Keanu is eventually convinced not to destroy the Earth and to turn the wave of destruction back but what is missing from these scenes is any sense of an emotional connection, of seeing Klaatu transformed by what he sees or feels. There is the odd scene with Jaden Smith changing his views but when all that Keanu’s reason for changing his mind about destroying the Earth seems to be based on is seeing Jennifer hugging Jaden, the results are underwhelming. Also the climactic scenes are disappointingly lacking in any of the original’s grand speech of warning and only feature an anticlimactic scene where Keanu Reeves boards the sphere and departs for the stars again. It ends the film on an abrupt note where you feel it should have built to something amazing. Jennifer Connelly never even gets to utter the immortal line “Klaatu Barada Nikto.”

The Day the Earth Stood Still joins a number of films of the late 2000s that include The Day After Tomorrow (2004), the remake of War of the Worlds (2005), George A. Romero’s Land of the Dead (2005) and Diary of the Dead (2007), I Am Legend (2007), The Mist (2007), Cloverfield (2008), The Happening (2008) and Knowing (2009), which can be called catastrophe films that have been made as responses to 9/11 and the Iraq War. These have all imagined the human race or isolated sectors of it facing an overwhelming catastrophic force. War of the Worlds laid hope in one man’s desire to reunite with his family; I Am Legend sought hope in religious belief and divine purpose, whereas The Mist saw that that very religious belief would lead to superstition and mob rule that would tear apart any reasonable attempt to deal with the disaster; The Happening saw that any attempt to rationally understand things was futile; in Diary of the Dead, George A. Romero championed the fight to tell the unadulterated truth about what was happening in an era of government spin; while Land of the Dead saw that even after the holocaust the rich would still be attempting to screw the havenots for all they could; and both The Mist, Cloverfield and Knowing take a bleakly fatalistic view that no matter what people do there seems nothing they can do in the face of disaster, even when they make all the sensible decisions.

The reconception of Gort in The Day the Earth Stood Still (2008)
The reconception of Gort

One of the most fascinating aspects about The Day the Earth Stood Still 2008 is in seeing how the original has been reconstructed as a disaster movie in the vein of these George W. Bush-era catastrophe films. Klaatu’s message is now a direct attack on the hawkish attitudes held by the Bush government during this era where the US government is coldly told that the Earth is not theirs to own, that concepts like claiming the sphere invaded US airspace has no meaning. In one heavy-handed connection, Scott Derrickson even includes the character of Jaden Smith’s Jacob who is hurting for his father who was killed during Operation Enduring Freedom (the War in Afghanistan), leaving Jaden wanting to blankly kill the aliens in revenge, but who comes to mellow his attitude throughout.

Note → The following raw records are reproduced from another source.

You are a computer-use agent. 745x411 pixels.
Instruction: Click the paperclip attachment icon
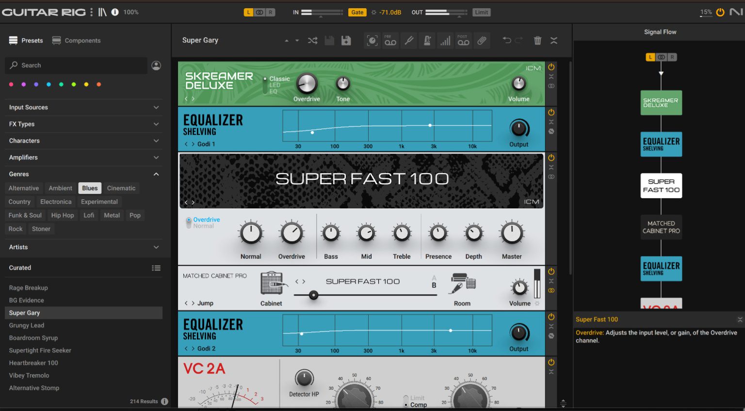point(482,41)
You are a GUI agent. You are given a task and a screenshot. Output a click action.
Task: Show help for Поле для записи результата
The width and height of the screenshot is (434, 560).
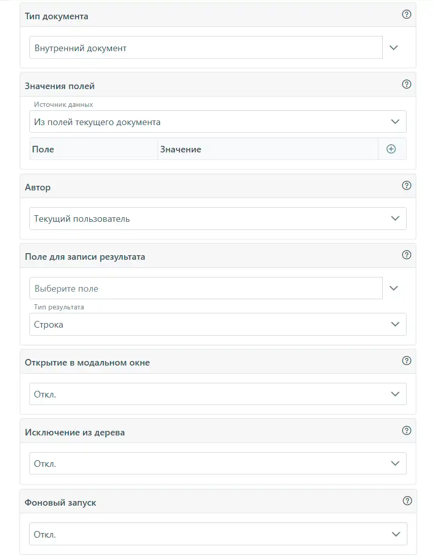pos(407,255)
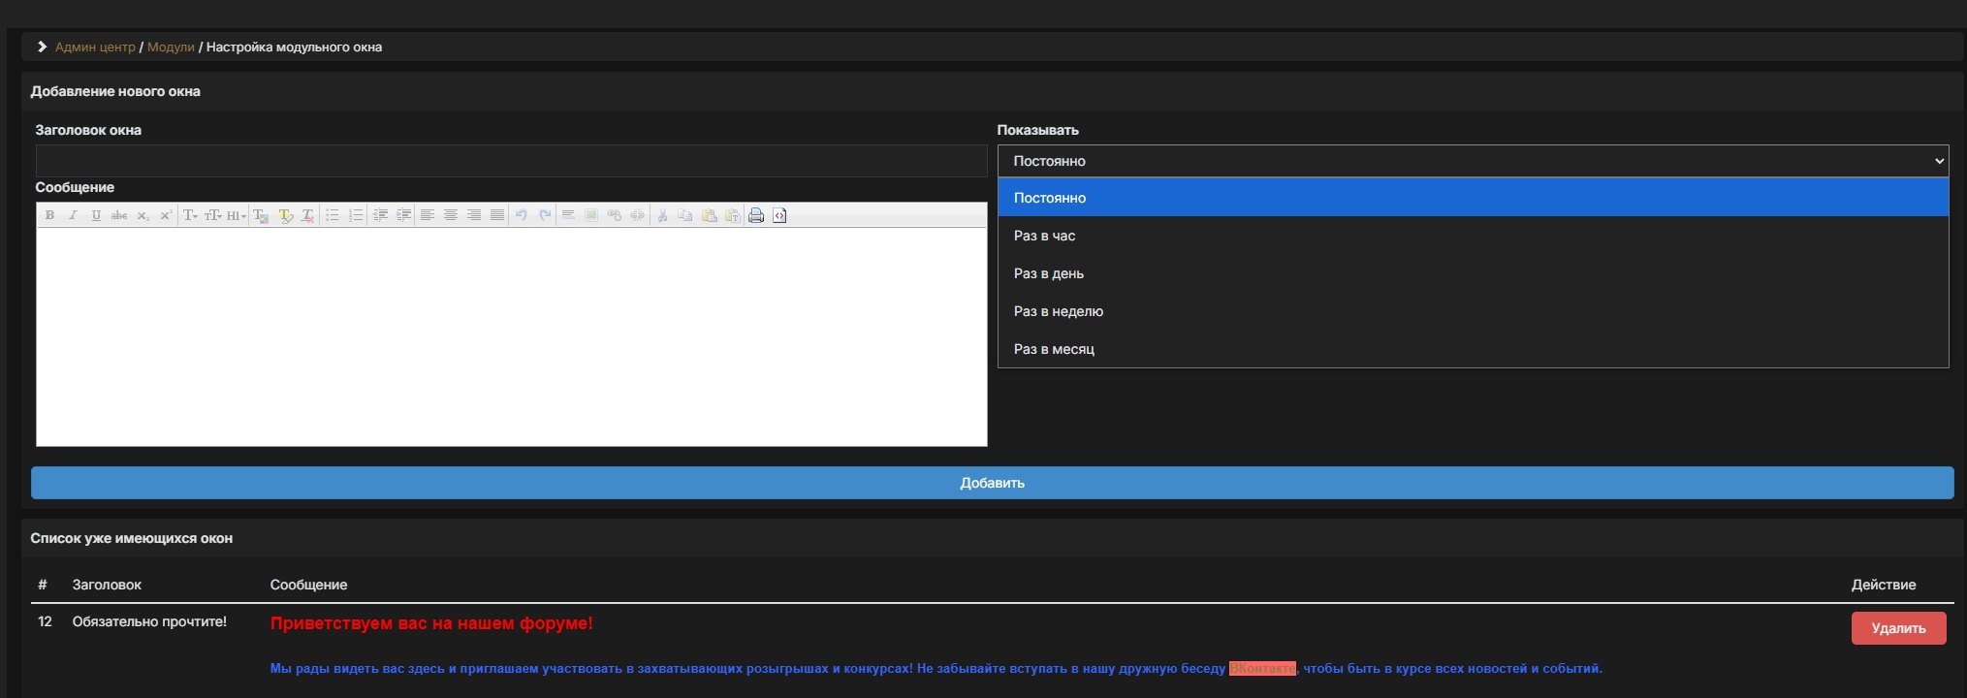1967x698 pixels.
Task: Collapse the Показывать dropdown select box
Action: tap(1472, 161)
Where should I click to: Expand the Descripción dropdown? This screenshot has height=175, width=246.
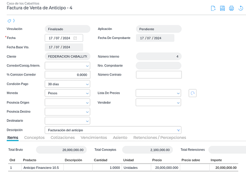(x=178, y=130)
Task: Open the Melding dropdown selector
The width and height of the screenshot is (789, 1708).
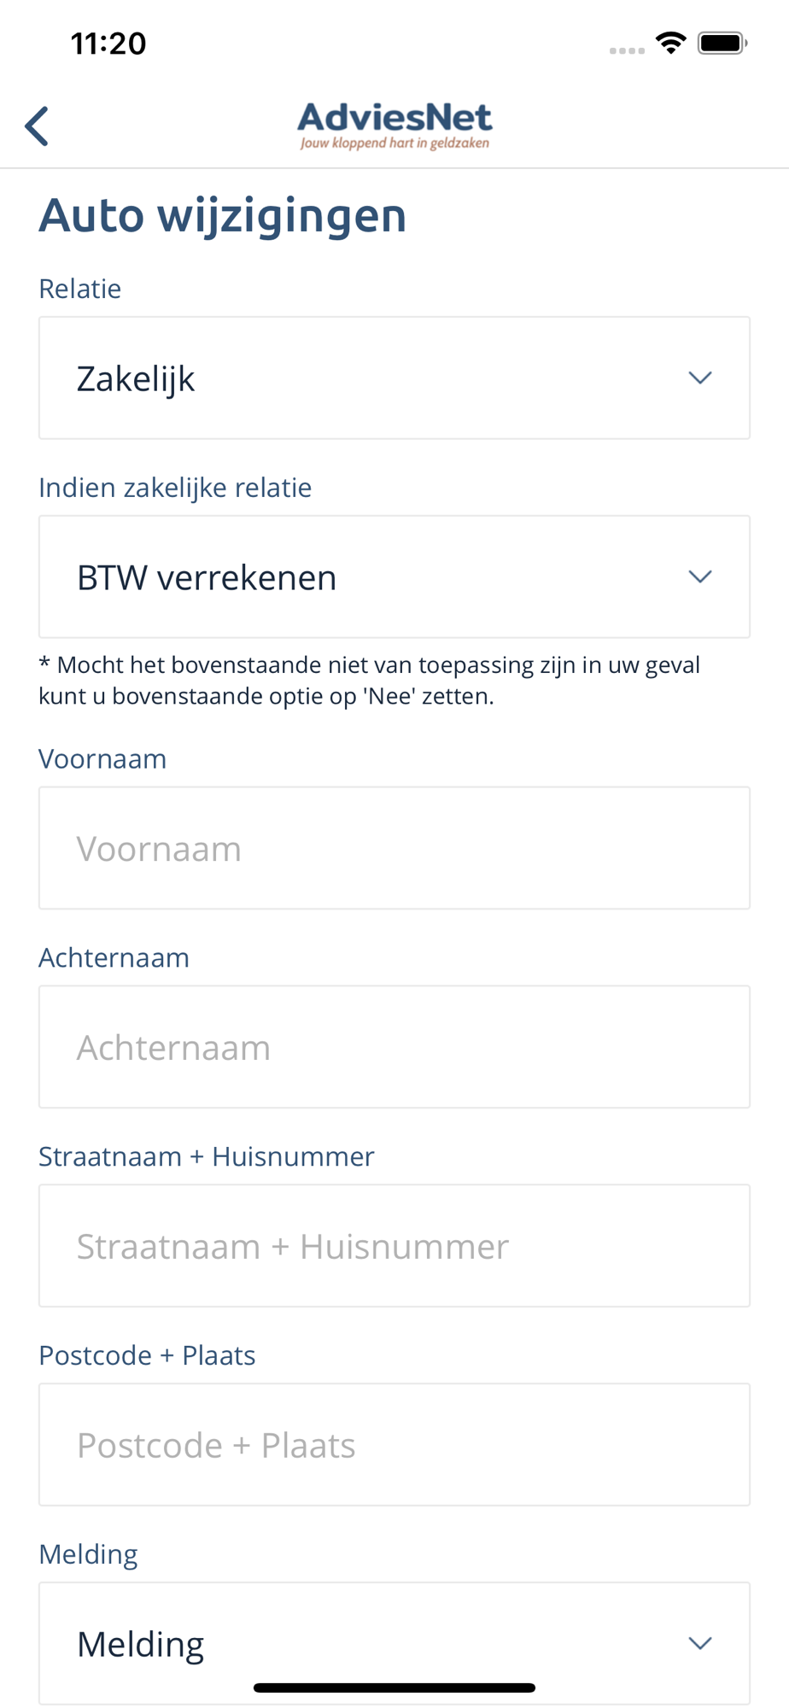Action: (395, 1643)
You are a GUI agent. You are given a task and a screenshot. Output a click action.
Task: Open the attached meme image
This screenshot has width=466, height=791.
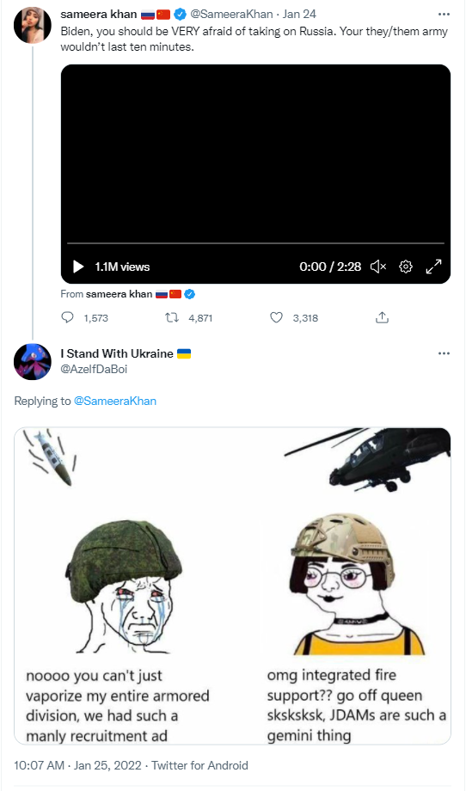(x=232, y=586)
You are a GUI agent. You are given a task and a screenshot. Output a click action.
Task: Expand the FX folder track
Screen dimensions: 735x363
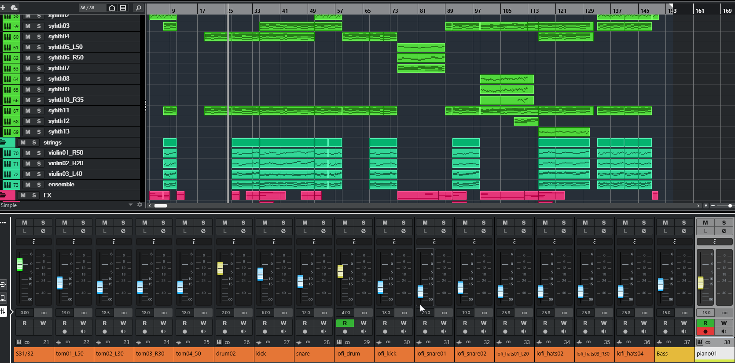(4, 195)
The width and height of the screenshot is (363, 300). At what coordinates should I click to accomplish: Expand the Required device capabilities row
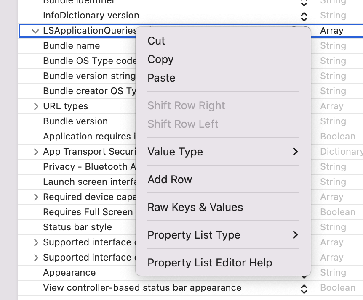36,197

Like Roland Emmerich in The Day After Tomorrow, Derrickson and David Scarpa go out on a limb taking on the Bush government’s record on environmental policy and wilful denial of global warming by creating an abrupt threat that punishes the entire human race for its lack of ability to get its act together globally. The solution that the film asks us to opt for is an interesting one – again an echo of the original film – that thinking in terms of national boundaries and territorialism is one that will ultimately doom the human race and the solution can be found in expanding our thinking to accept a responsibility for the way we treat the entire planet.

The Day the Earth Stopped (2008) was an Asylum mockbuster copy.

(Nominee for Best Adapted Screenplay and Best Special Effects at this site’s Best of 2008 Awards).